_INPUT DATA_.
# # #

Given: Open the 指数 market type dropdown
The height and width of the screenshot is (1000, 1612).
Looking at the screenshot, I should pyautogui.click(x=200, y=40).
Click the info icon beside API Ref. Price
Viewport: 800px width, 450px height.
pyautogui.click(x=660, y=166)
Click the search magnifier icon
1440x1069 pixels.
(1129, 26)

# # #

_WHAT TO DO_. Repeat the data exactly, with every line included.

_ANSWER TO THE EXERCISE_.
Given: Open the 指数 market type dropdown
The height and width of the screenshot is (1000, 1612).
Looking at the screenshot, I should pyautogui.click(x=200, y=40).
Click the info icon beside API Ref. Price
Viewport: 800px width, 450px height.
pyautogui.click(x=660, y=166)
Click the search magnifier icon
1440x1069 pixels.
(1129, 26)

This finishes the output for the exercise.